INPUT DATA:
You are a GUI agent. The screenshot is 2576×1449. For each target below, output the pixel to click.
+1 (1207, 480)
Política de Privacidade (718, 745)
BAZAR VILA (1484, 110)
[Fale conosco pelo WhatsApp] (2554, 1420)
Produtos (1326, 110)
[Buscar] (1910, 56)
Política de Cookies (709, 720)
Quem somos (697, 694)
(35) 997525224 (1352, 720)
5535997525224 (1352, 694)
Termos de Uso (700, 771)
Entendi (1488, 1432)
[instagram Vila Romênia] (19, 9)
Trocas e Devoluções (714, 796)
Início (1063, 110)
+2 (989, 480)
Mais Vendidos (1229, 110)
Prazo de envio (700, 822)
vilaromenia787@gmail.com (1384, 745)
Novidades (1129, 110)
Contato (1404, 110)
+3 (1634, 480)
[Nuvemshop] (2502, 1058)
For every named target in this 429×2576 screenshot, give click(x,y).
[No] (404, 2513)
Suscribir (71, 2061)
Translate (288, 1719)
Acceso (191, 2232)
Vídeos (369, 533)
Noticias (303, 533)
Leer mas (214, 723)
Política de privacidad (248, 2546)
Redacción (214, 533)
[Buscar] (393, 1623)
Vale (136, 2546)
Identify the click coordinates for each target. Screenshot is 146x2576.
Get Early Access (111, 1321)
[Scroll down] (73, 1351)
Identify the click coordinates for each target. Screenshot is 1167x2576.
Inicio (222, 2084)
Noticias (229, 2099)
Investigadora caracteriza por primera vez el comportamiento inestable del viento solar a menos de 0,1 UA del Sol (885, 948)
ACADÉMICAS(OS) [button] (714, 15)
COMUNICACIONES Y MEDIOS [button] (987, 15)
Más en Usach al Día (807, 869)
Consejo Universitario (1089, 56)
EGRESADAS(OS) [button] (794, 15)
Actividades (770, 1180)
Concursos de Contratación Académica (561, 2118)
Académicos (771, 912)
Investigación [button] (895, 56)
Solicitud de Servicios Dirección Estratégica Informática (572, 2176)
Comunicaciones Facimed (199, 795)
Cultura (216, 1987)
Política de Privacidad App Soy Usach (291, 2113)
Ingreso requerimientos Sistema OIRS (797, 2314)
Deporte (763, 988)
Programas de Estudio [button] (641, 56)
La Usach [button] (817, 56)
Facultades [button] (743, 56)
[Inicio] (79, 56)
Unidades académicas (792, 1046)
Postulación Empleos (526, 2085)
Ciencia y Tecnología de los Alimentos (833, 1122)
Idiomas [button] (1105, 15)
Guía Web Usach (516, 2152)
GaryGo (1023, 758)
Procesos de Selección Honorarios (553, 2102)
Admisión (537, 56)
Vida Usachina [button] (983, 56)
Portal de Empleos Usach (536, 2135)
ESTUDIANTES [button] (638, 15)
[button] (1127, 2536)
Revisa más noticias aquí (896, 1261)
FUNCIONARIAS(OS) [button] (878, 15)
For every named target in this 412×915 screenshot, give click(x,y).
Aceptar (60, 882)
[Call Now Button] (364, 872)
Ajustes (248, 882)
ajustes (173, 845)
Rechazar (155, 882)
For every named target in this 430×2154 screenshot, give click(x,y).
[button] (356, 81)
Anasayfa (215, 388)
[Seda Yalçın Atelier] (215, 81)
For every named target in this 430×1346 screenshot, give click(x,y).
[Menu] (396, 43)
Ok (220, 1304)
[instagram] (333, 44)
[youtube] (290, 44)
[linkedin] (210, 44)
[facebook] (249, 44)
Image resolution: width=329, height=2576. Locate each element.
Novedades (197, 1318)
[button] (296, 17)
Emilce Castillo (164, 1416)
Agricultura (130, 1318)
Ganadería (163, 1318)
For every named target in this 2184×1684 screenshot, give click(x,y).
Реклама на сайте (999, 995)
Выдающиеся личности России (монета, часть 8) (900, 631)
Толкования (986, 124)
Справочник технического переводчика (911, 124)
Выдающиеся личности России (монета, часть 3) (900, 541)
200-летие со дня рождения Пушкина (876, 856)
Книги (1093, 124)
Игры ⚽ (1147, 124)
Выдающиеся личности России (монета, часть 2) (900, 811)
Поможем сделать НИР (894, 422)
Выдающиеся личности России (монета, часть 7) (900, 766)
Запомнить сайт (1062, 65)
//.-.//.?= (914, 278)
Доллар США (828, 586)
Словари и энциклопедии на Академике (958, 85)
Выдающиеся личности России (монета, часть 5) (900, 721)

WORK REQUIRED:
All lines with the word "Empleos" are needed; pull them from the entries and copy each.

RESPONSE TO THE EXERCISE:
Postulación Empleos (526, 2085)
Portal de Empleos Usach (536, 2135)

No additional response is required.